Given exercise: Reproduce, with no changes, the data from the line that contains "Copy Copilot's response to clipboard" through the end of the data.

Records provided:
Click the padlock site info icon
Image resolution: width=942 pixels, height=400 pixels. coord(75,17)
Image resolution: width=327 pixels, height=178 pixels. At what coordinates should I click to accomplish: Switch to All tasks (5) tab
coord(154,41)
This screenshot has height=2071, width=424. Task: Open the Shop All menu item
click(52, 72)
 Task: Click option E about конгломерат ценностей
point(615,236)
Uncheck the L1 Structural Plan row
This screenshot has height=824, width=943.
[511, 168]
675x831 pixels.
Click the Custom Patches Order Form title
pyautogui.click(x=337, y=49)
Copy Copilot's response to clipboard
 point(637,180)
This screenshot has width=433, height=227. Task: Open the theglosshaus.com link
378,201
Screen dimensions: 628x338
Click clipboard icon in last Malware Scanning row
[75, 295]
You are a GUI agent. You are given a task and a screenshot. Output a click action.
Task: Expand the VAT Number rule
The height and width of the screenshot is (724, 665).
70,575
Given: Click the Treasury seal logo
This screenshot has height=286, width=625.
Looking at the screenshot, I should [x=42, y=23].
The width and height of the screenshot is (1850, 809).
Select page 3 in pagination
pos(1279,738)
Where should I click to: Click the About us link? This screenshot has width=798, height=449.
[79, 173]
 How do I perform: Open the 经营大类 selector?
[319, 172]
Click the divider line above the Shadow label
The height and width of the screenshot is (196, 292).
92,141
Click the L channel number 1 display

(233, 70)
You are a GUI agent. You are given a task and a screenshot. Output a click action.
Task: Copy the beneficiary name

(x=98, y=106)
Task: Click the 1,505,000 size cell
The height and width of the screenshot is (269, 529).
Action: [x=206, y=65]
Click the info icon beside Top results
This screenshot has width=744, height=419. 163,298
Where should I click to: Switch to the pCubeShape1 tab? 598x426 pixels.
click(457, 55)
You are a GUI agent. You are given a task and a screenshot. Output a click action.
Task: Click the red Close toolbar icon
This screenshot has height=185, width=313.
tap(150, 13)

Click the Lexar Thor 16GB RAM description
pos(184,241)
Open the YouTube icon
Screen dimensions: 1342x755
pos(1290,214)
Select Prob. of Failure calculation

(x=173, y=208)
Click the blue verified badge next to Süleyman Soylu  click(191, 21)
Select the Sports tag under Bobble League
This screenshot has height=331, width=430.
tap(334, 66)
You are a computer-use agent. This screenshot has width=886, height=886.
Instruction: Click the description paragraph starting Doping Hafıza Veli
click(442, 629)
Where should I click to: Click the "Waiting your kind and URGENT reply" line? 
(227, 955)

Exercise solution:
Copy Copilot's response to clipboard
 point(637,180)
This screenshot has width=433, height=227. Task: Open the theglosshaus.com link
378,201
Screen dimensions: 628x338
Click clipboard icon in last Malware Scanning row
[75, 295]
You are a GUI agent. You are given a task and a screenshot. Output a click action.
Task: Expand the VAT Number rule
The height and width of the screenshot is (724, 665).
70,575
Given: Click the Treasury seal logo
This screenshot has height=286, width=625.
Looking at the screenshot, I should [x=42, y=23].
The width and height of the screenshot is (1850, 809).
Select page 3 in pagination
pos(1279,738)
Where should I click to: Click the About us link? This screenshot has width=798, height=449.
[79, 173]
 How do I perform: Open the 经营大类 selector?
[319, 172]
Click the divider line above the Shadow label
The height and width of the screenshot is (196, 292).
92,141
Click the L channel number 1 display

(233, 70)
You are a GUI agent. You are given a task and a screenshot. Output a click action.
Task: Copy the beneficiary name

(x=98, y=106)
Task: Click the 1,505,000 size cell
The height and width of the screenshot is (269, 529).
Action: [x=206, y=65]
Click the info icon beside Top results
This screenshot has width=744, height=419. 163,298
Where should I click to: Switch to the pCubeShape1 tab? 598x426 pixels.
click(457, 55)
You are a GUI agent. You are given a task and a screenshot. Output a click action.
Task: Click the red Close toolbar icon
This screenshot has height=185, width=313.
tap(150, 13)

Click the Lexar Thor 16GB RAM description
pos(184,241)
Open the YouTube icon
Screen dimensions: 1342x755
pos(1290,214)
Select Prob. of Failure calculation

(x=173, y=208)
Click the blue verified badge next to Süleyman Soylu  click(191, 21)
Select the Sports tag under Bobble League
This screenshot has height=331, width=430.
tap(334, 66)
You are a computer-use agent. This screenshot has width=886, height=886.
Instruction: Click the description paragraph starting Doping Hafıza Veli
click(442, 629)
Where should I click to: Click the "Waiting your kind and URGENT reply" line? 
(227, 955)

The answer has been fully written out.